* [Quoted passage]:
-- Begin --
In 1986, Russell Kirk gave a lecture titled “Ten Conservative Books” in which he identified ten important books that distilled or expressed conservative principles, from Burke’s Reflections on the Revolution in France to T. S. Eliot’s Notes Towards the Definition of Culture, the book Kirk pressed upon the hapless Richard Nixon. The essay is worth reading not only for the book suggestions but also for what Kirk has to say about the role of books in the culture; as a bookish person himself, Kirk valued tomes highly, and having been in his library—a converted factory near his ancestral Piety Hill home—there is no question that Kirk was a bibliophile.
Yet Kirk recognized that “It is possible for books to comment upon custom, convention, and continuity; but not for books to create those social and cultural essences. Society brings forth books; books do not bring forth society.” Cultural renewal must occur at the level of the person, family, and community; books can help that process, but wise books come from societies that value and reflect upon wisdom; rarely the other way round.
With that in mind, there is some merit in supplementing Kirk’s list a quarter century on, so herewith my choices for ten conservative books.
1. Joseph Roth, The Radetzky March. In his list, Kirk abjured fiction, although in passing he recommended some authors such as Robert Louis Stevenson and Nathaniel Hawthorne. The Radetzky March covers the period leading up to the dissolution of the old European Order before, and as a result of, World War I. Like Giuseppe Lampedusa’s The Leopard, Roth is clear-eyed about the Austro-Hungarian Empire and its many flaws, but equally clear-eyed about what he calls the “bestial” promise of an order that had ripped aside its traditions.
2. Patrick Leigh-Fermor, A Time for Gifts. Leigh-Fermor, who died recently, was in some sense the highest product of the tradition whose destruction Roth lamented. A polymath, courageous soldier (he led a British commando unit in occupied Crete during World War II), and elegant writer, Leigh-Fermor as a young man walked through Europe to Constantinople, just as Nazism was rising on the Continent. This book, the first volume of two covering the journey, describes a pre-Internet, pre-EU Europe of deeply local customs and perspectives, a collage of nations that is almost impossible for us to imagine; almost, because Leigh-Fermor’s prose makes such imagination possible.
3. Christopher Dawson, Religion and the Rise of Western Culture. The Europe Roth and Leigh-Fermor describe was a disparate set ofpeople bound together by a common faith. How that faith—which itself came from outside Europe, bearing with it the markings of Israel and the Near East—came to shape Europe is described in this book, written by one of the twentieth century’s greatest Christian historians.
4. John Lukacs, Last Rites. After Dawson Lukacs is perhaps the historian every conservative should read. Lukacs—a Hungarian refugee to the United States—has written a series of books articulating a defense of European and specifically Anglo-American civilization. He is no mindless defender of right-wing orthodoxy—far from it. But his perspective on patriotism and the moral nature of history, among many other subjects, makes this book—a follow up to his amazing first volume of memoirs, Confessions of an Original Sinner—a perfect introduction to his other works, including the indispensable Historical Consciousness, which explodes every progressive myth about historical thinking you can imagine.
-- End --
* [Given records]:
-- Begin --
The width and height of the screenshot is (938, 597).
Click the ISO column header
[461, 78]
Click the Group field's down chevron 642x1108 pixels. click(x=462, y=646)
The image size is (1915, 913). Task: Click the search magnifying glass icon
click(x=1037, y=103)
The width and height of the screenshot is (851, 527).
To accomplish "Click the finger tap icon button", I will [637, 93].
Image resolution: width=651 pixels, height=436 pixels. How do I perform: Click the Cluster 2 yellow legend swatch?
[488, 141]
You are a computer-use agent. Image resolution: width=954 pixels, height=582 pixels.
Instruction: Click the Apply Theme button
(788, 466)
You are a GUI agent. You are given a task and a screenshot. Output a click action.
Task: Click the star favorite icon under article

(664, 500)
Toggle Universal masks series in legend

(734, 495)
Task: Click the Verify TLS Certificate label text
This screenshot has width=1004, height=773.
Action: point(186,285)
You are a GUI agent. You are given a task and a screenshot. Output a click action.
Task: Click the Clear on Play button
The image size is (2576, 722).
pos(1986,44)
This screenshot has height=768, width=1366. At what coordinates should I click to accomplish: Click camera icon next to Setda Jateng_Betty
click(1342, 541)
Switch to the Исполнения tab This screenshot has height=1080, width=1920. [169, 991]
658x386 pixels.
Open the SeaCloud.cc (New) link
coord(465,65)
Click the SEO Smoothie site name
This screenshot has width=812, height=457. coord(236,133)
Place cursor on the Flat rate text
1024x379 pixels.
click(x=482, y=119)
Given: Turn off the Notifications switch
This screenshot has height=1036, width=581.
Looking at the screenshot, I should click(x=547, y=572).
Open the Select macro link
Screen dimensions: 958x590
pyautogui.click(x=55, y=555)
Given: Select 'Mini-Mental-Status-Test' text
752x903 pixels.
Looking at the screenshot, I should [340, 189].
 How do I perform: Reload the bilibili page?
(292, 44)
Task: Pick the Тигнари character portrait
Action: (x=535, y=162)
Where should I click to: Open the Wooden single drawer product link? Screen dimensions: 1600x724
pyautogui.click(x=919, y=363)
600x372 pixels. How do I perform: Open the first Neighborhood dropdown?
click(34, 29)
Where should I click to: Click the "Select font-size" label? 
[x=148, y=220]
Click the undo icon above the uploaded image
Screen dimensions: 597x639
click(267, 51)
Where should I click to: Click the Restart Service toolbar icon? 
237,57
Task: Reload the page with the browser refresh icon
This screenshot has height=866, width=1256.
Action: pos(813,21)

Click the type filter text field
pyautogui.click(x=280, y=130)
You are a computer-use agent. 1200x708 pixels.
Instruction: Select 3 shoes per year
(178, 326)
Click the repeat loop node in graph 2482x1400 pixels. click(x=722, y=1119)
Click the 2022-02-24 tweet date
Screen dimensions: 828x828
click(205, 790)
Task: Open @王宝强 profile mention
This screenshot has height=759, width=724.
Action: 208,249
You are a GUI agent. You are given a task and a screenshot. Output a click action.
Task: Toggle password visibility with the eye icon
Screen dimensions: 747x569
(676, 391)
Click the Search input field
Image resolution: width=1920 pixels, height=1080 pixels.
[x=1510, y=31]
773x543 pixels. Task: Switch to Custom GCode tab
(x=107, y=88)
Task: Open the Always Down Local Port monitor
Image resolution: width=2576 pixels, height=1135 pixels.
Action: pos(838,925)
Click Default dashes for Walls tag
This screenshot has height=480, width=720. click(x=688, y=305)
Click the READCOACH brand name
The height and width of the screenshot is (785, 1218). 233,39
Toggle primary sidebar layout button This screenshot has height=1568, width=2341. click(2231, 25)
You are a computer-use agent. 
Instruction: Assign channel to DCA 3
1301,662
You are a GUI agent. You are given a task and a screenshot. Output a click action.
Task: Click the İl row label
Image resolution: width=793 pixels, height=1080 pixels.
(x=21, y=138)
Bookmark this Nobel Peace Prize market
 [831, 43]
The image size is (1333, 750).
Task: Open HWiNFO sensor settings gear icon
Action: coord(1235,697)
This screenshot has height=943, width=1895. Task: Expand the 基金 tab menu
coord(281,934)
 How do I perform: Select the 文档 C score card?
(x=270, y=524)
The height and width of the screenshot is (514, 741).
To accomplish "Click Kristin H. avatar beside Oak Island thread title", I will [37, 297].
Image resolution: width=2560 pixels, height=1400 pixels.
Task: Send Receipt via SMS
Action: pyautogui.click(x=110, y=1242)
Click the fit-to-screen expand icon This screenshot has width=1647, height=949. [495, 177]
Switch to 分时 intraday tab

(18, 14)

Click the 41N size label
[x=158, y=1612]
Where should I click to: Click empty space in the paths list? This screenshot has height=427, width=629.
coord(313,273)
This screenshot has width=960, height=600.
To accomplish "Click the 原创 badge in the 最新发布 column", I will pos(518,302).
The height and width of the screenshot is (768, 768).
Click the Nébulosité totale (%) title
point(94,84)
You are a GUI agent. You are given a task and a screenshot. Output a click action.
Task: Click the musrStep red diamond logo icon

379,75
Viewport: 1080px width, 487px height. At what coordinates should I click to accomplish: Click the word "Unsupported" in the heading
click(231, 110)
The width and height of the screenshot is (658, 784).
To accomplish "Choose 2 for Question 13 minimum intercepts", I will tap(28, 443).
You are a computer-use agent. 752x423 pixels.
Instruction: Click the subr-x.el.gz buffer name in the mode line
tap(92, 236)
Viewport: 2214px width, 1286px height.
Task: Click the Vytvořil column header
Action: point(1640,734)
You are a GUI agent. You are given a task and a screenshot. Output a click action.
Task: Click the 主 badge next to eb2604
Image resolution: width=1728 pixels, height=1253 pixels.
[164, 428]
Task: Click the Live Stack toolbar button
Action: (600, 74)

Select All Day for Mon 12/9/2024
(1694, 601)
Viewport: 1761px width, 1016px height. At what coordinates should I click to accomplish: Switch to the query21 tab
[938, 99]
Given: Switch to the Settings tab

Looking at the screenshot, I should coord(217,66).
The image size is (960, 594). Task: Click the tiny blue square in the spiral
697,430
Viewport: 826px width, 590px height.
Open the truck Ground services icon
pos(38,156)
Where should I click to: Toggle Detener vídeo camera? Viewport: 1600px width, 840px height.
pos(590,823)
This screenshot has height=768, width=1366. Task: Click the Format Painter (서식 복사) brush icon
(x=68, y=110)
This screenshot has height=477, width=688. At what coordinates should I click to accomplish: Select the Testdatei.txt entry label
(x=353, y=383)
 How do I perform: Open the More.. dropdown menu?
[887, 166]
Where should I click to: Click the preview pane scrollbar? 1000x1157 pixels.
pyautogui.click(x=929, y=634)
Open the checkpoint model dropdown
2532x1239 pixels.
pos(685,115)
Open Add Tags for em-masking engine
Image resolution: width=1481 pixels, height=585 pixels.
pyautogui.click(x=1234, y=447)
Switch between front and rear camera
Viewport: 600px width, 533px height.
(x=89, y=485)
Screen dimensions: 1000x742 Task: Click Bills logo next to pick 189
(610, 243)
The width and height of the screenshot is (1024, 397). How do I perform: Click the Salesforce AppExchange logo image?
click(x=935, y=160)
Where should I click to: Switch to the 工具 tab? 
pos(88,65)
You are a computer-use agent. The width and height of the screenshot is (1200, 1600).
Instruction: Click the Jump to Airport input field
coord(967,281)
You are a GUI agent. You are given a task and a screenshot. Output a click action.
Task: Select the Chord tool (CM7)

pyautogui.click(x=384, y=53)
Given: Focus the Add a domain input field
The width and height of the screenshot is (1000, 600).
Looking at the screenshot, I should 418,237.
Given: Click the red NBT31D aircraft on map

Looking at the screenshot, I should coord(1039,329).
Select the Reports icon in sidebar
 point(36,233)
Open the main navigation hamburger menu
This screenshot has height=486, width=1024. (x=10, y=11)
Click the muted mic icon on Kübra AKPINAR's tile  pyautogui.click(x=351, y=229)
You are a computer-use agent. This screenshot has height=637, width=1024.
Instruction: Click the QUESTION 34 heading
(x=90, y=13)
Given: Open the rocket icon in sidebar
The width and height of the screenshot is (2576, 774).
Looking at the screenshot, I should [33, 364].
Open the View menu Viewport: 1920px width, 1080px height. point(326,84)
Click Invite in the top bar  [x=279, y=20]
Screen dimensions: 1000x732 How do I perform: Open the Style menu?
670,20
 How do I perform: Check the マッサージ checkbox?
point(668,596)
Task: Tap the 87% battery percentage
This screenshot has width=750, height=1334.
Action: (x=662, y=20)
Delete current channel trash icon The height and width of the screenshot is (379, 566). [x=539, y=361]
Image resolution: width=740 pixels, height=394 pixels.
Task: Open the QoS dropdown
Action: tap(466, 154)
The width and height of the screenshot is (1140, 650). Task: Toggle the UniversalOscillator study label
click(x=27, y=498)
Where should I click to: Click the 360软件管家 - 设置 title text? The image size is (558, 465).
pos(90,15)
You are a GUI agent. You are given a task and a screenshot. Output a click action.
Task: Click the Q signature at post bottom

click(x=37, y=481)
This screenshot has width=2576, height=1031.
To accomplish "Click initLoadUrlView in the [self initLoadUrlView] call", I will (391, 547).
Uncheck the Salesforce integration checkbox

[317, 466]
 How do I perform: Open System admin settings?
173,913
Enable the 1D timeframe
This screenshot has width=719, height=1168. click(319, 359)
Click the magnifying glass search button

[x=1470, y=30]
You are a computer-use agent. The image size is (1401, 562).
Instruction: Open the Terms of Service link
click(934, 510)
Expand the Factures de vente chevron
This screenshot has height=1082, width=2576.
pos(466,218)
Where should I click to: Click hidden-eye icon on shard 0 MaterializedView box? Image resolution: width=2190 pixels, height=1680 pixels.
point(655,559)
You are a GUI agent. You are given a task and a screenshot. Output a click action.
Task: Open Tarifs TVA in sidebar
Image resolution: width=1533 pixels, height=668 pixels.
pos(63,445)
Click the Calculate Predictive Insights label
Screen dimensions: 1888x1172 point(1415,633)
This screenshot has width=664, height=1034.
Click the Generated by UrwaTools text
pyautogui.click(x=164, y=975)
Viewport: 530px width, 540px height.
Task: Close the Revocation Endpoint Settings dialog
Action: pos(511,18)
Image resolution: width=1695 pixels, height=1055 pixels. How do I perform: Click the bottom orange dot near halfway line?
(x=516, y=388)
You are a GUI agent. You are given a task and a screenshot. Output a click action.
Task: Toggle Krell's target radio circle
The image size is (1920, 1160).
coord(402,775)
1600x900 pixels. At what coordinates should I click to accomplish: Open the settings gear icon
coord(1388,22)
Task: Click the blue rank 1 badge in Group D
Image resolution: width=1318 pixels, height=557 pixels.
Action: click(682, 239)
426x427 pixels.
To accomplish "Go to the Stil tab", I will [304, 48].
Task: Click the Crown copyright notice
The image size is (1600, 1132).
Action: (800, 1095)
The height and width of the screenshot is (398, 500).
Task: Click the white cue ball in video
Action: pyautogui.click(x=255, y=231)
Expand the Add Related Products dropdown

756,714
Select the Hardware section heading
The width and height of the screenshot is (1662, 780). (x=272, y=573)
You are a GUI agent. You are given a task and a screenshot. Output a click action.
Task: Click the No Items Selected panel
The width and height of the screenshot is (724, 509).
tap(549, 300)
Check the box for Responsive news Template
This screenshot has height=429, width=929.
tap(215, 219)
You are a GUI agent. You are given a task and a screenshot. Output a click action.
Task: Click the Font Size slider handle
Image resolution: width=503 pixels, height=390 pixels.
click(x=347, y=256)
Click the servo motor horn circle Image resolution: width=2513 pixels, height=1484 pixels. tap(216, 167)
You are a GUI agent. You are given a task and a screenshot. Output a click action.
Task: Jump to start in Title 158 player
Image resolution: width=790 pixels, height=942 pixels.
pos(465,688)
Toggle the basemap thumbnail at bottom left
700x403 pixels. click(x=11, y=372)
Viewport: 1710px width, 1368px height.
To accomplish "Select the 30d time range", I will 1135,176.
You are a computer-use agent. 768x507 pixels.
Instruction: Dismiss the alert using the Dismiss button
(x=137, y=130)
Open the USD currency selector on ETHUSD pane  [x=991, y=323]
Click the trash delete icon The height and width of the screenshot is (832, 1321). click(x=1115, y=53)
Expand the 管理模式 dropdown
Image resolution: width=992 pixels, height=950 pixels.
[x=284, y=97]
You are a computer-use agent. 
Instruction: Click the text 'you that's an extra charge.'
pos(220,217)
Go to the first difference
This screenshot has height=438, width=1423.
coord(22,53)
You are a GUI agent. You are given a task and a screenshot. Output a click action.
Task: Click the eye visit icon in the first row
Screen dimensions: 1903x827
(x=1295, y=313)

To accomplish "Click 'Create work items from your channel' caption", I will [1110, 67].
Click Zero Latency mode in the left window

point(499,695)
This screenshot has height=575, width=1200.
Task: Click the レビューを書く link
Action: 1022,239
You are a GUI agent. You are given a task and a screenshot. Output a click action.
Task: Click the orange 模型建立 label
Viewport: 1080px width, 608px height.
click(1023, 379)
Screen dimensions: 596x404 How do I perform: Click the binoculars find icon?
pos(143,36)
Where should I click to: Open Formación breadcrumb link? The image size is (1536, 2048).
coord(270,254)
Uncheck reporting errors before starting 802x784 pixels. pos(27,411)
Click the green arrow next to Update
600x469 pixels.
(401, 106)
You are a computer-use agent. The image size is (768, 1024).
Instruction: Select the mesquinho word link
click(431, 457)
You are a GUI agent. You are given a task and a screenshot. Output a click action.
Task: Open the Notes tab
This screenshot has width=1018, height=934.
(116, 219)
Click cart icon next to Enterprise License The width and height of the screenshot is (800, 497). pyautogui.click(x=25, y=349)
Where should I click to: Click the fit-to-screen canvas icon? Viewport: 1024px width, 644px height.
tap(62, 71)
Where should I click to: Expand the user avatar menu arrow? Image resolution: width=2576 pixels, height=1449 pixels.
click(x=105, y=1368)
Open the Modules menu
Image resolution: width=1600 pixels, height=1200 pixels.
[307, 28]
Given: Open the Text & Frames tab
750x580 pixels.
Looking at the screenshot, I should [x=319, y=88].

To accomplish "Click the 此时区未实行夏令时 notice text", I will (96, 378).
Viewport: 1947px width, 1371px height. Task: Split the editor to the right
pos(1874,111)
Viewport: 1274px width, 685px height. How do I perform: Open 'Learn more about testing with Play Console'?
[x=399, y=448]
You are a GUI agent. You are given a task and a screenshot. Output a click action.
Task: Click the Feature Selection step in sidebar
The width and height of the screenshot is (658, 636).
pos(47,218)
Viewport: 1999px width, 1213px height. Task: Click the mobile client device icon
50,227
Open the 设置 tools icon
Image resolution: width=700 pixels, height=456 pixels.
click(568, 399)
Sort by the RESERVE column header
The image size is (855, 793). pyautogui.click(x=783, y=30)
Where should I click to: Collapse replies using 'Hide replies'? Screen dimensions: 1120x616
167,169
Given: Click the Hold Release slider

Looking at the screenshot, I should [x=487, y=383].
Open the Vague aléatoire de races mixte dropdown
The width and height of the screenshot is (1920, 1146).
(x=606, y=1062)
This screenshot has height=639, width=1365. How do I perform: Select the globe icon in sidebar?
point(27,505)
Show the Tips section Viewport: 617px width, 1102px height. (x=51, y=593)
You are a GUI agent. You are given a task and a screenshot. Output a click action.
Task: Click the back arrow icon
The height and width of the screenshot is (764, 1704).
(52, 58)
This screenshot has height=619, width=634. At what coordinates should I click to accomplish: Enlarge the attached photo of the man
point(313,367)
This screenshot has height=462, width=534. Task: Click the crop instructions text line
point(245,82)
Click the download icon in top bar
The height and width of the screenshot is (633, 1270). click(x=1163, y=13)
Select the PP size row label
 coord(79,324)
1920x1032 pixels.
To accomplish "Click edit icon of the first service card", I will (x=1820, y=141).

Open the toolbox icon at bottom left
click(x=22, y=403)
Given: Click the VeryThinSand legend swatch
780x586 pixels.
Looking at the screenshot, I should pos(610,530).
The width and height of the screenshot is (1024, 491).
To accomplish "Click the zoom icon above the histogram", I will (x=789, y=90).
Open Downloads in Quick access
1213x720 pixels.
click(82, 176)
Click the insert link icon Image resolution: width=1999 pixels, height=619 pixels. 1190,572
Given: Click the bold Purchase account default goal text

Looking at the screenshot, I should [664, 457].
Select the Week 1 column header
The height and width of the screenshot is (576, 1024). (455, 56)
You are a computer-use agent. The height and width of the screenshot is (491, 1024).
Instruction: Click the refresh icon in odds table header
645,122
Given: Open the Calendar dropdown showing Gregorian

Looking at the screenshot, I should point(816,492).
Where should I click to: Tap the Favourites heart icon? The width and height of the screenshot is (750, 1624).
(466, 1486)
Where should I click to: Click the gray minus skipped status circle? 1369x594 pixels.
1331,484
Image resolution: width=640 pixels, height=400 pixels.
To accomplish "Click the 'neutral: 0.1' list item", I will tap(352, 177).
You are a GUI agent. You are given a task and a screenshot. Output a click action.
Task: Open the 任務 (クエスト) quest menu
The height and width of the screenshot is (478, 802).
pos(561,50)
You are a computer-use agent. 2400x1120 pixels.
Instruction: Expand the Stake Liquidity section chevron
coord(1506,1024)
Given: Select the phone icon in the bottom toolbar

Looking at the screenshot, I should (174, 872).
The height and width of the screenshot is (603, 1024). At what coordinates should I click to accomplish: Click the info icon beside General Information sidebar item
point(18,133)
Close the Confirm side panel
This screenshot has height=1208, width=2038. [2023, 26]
-- End --
* [Task set]:
**A)** According to the conservative-books essay, where was Russell Kirk's library located?
**B)** Please copy out the conservative-books essay from "4. John Lukacs, Last" to "you can imagine.".

* [Worked solutions]:
**A)** In a converted factory near his ancestral Piety Hill home.

**B)**
4. John Lukacs, Last Rites. After Dawson Lukacs is perhaps the historian every conservative should read. Lukacs—a Hungarian refugee to the United States—has written a series of books articulating a defense of European and specifically Anglo-American civilization. He is no mindless defender of right-wing orthodoxy—far from it. But his perspective on patriotism and the moral nature of history, among many other subjects, makes this book—a follow up to his amazing first volume of memoirs, Confessions of an Original Sinner—a perfect introduction to his other works, including the indispensable Historical Consciousness, which explodes every progressive myth about historical thinking you can imagine.